A defiant Biden defends Afghanistan departure and says hundreds of Americans still trying to leave

President Biden defended his decision to complete the withdrawal of U.S. troops from Afghanistan this week and pledged to use diplomatic means to help evacuate up to 200 Americans who remain in the country.

“For those remaining Americans, there is no deadline,” Biden said in a speech at the White House on Tuesday. “We remain committed to getting them out.”

Joe Biden
President Biden speaking from the White House about the end of the war in Afghanistan. (Evan Vucci/AP) (AP)

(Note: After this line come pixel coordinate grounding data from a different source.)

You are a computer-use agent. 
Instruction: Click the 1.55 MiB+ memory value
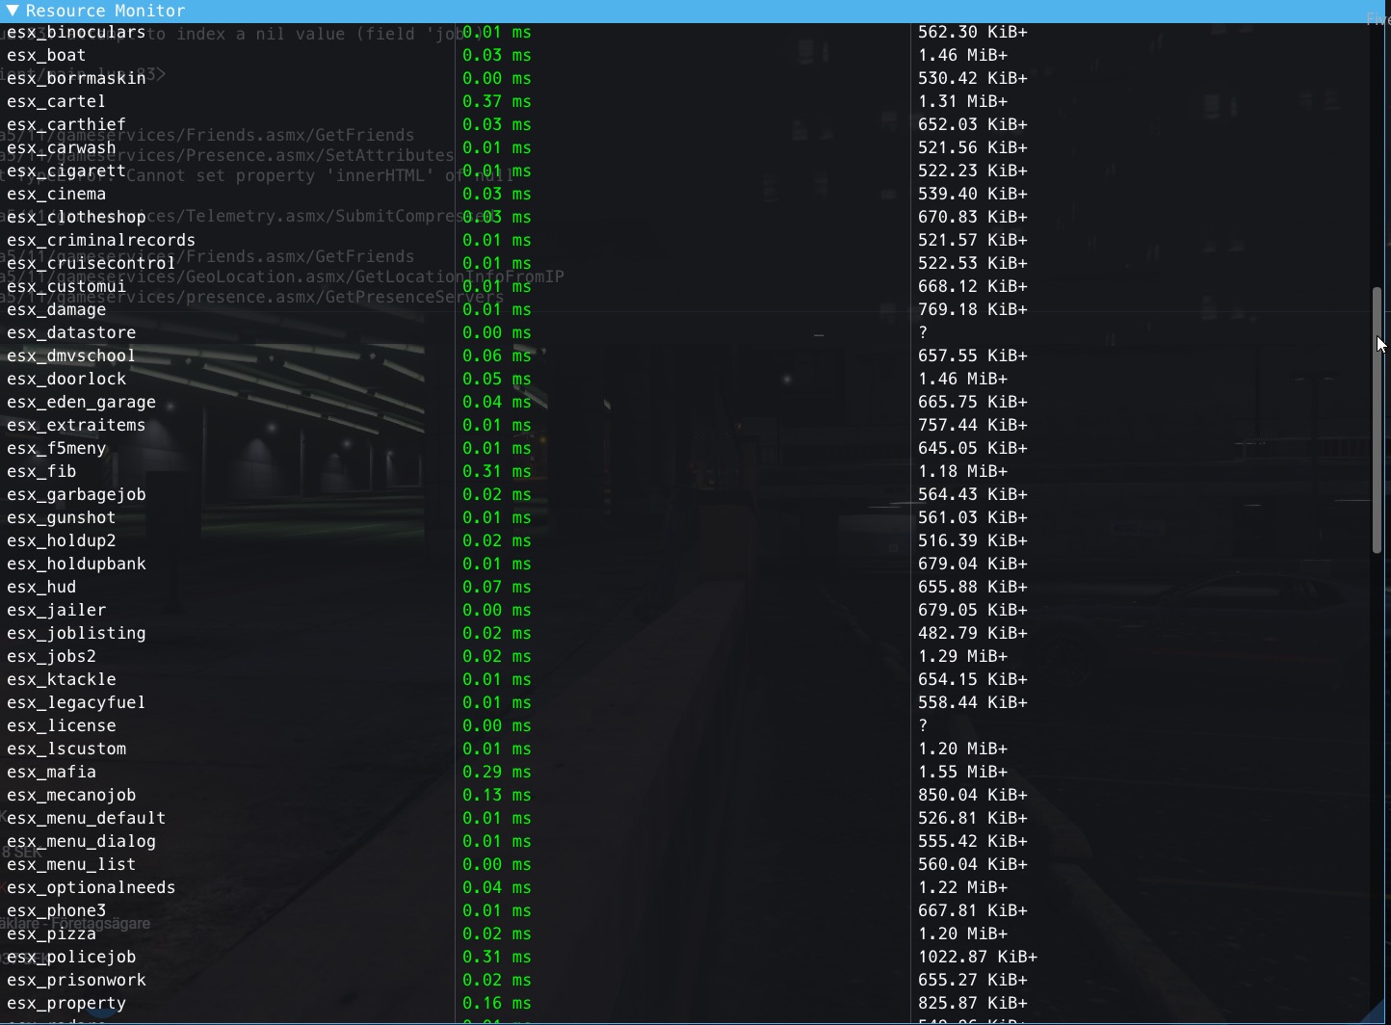962,772
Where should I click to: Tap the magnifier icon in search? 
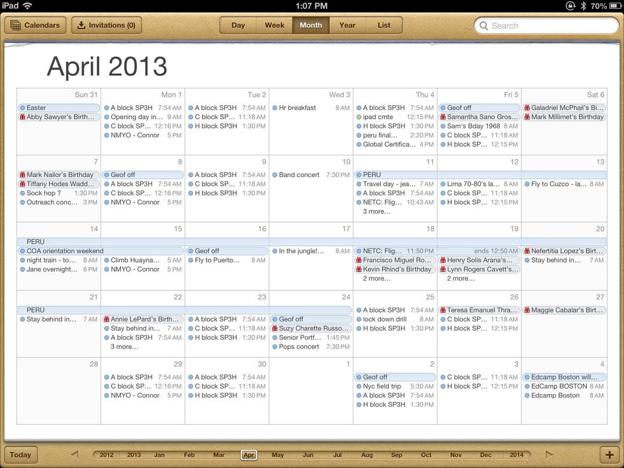pyautogui.click(x=485, y=26)
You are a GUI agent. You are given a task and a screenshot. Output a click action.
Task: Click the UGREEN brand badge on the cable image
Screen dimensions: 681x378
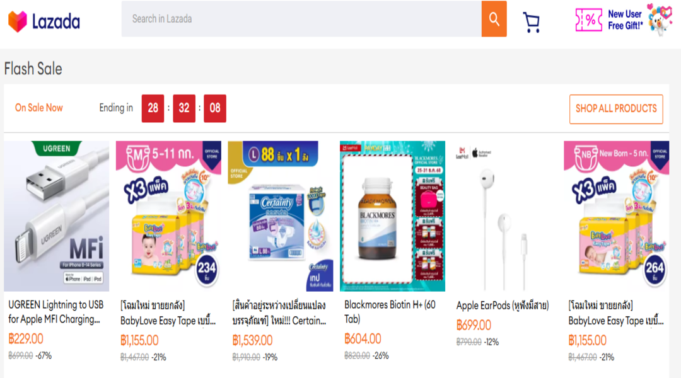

Biden’s address came one day after the last remaining U.S. military aircraft departed Kabul, ending nearly 20 years of war in Afghanistan and capping 17 days of chaotic evacuations in what amounted to the largest noncombatant airlift operation in U.S. military history. In all, more than 123,000 civilians — including more than 5,500 American citizens and more than 100,000 Afghans — were evacuated by U.S. forces and allies since late July,

“No country in history has done more to airlift out the residents of another country than we have done,” the president claimed. “We will continue to work to help more people leave the country who are at risk. And we’re far from done.”

U.S. soldiers
Soldiers of the 82nd Airborne Division prepare to board a U.S. Air Force jet at Hamid Karzai International Airport in Kabul on Monday. (Senior Airman Taylor Crul/U.S. Air Force via AP) (AP)

Biden has received heavy criticism from across the political spectrum for his handling of the drawdown of U.S. troops in Afghanistan and the seemingly last-minute race to evacuate people from the country. The evacuation effort faced an inflection point two weeks ago, when the Afghan government and military collapsed, allowing the Taliban to take control of the country once more.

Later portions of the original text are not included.